Задание A: Выпишите из текста о цензуре отрывок от слов «Россия сегодня неофициально» до слов «и весело жить.» включительно.
Задание B: Допишите, пожалуйста, продолжение текста о цензуре, начав сразу после его последнего предложения.

Исследуемый текст:
━━━━━━━━━━

Иду на выставку, но не нахожу картины с плаката. Спрашиваю сотрудницу о причине, она ничего такого не заметила, даже выходит удостовериться на улицу. А вот в центральном выставочном павильоне, когда невидимая рука цензуры, официально не существующей, сняла с экспозиции произведение художника достаточно известного просвещенной публике, его имя старательно стерли с уже изготовленного стенда.
Никто не читает газеты в транспорте, а Беглов, глава администрации Петербурга, выдвигает лозунг «читать как можно больше». Помним детство: «учиться, учиться и учиться». Правда, просвещенные инженеры получали зарплату меньше рабочих, и мечтой дипломированных в конце концов становилось сокрытие своего диплома и переход на рабочую сетку, как говорила мама, начислявшая им зарплату. Женщины-инженеры на их предприятии подрабатывали на дому шитьем и вязанием, мужчины, днем конструировавшие вертолеты, по вечерам виртуозно ремонтировали обувь.
Россия сегодня неофициально вернулась к трем основам, над которыми издевались наши школьные учебники: самодержавие, православие и народность. Самодержавие, как мы помним, закончилось плоховато, но на этот раз верхушка верит в незыблемость трона. Православие в наши дни превратилось в хорошую статью дохода, про отделение церкви от государства как-то стыдливо умалчивают. По телевизору один за другим идут старые фильмы, где «герои» Гражданской войны давят «контру». Как это сочетается с тем, что царская семья объявлена святыми? Вопросов задавать не надо, надо хорошо и весело жить.
Из библиотек изъяли много книг. Ближайший антикварный магазин выставляет вдоль окон литературу по 100 рублей штука, скупая книги «от населения» по цене от 10 до 50. «Нет, Акунина я не возьму, вдруг провокация, — говорит мне с глазу на глаз владелец магазина, — но и Путина с остальными тоже, этого мне никто не прикажет».

━━━━━━━━━━

Выдержка из записей:
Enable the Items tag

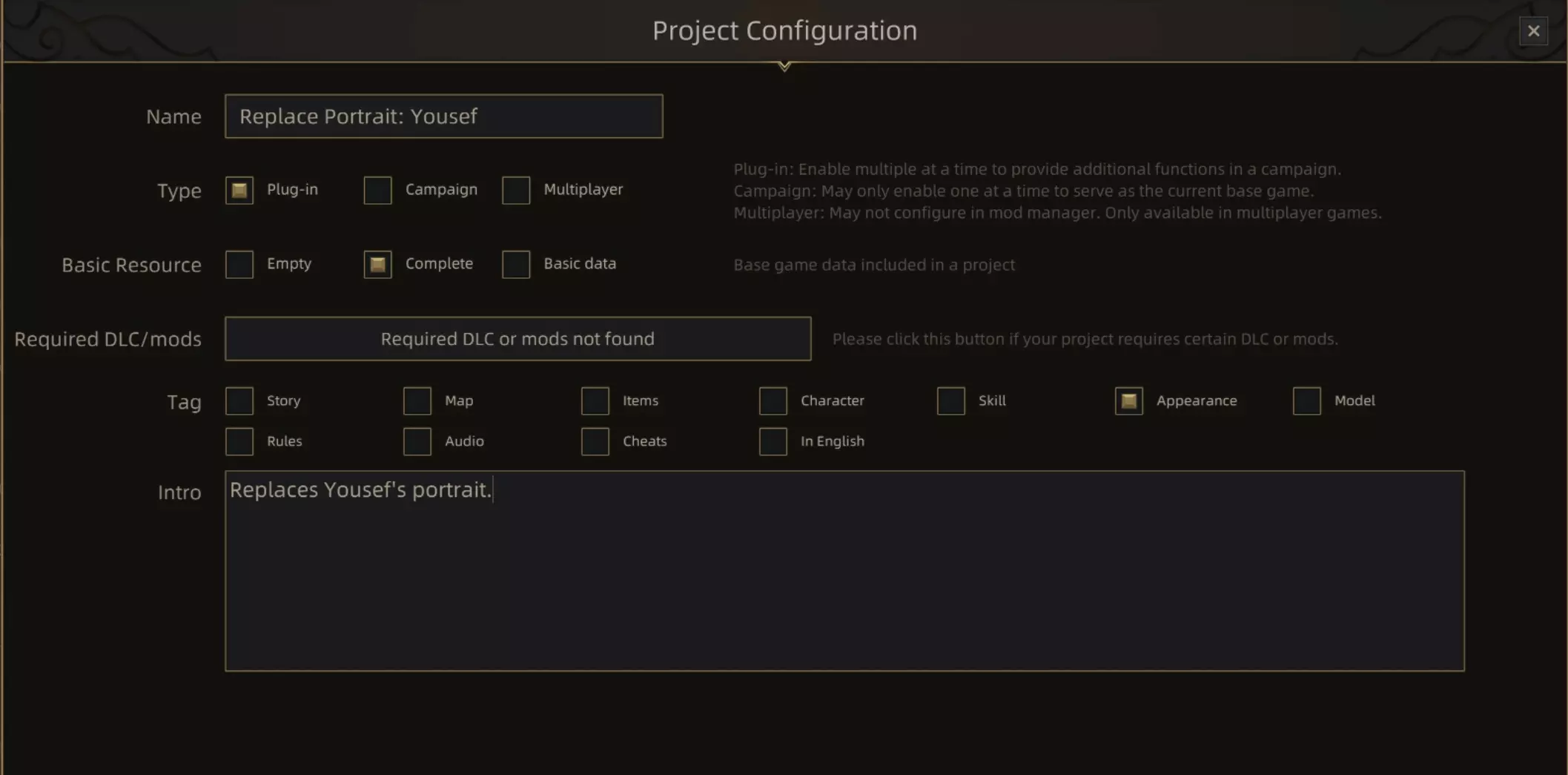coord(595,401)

━━━━━━━━━━

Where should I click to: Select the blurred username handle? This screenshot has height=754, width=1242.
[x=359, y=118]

━━━━━━━━━━

Письменный ответ A:
Россия сегодня неофициально вернулась к трем основам, над которыми издевались наши школьные учебники: самодержавие, православие и народность. Самодержавие, как мы помним, закончилось плоховато, но на этот раз верхушка верит в незыблемость трона. Православие в наши дни превратилось в хорошую статью дохода, про отделение церкви от государства как-то стыдливо умалчивают. По телевизору один за другим идут старые фильмы, где «герои» Гражданской войны давят «контру». Как это сочетается с тем, что царская семья объявлена святыми? Вопросов задавать не надо, надо хорошо и весело жить.

Письменный ответ B:
А в магазин «Фермер» все везут и везут черешню. Раньше непроданное выбрасывали в ближайшую помойку, там рылись бомжи. Теперь бомжей как-то не видно, зато пьяных достаточно. У них свои места на лавочках, они кричат, плюются рядом с детской площадкой. Утром, правда, в садике опять чисто. Убирают опять же граждане бывших советских азиатских республик. Они предельно вежливы и соскребают все тщательно.
Хуже обстоят дела в переулках поплоше, даже если формально они ближе к Невскому проспекту, центральной улице. Штукатурка во многих местах рухнула вниз, а балконы не имеют пола. На некоторых домах их демонтировали, на некоторых затянули зеленой тканью. Вот дом, где жил писатель Гаршин. Он покончил с жизнью, бросившись с балкона. Балкон совсем невысоко. Как ему удалось разбиться насмерть?
Странная это вещь — балкон. Стоит человек на балконе, вроде как он дома, но и висит над городом…
На этом же перекрестке еще один литератор прыгнул с балкона несколько лет назад и сломал руку. Про него ничего не пишут, и нет памятной доски в его честь. Надо уметь прыгать. Вот только современный художник-нелегал приклеил под балконом на ободранные кирпичи пластмассовую куклу.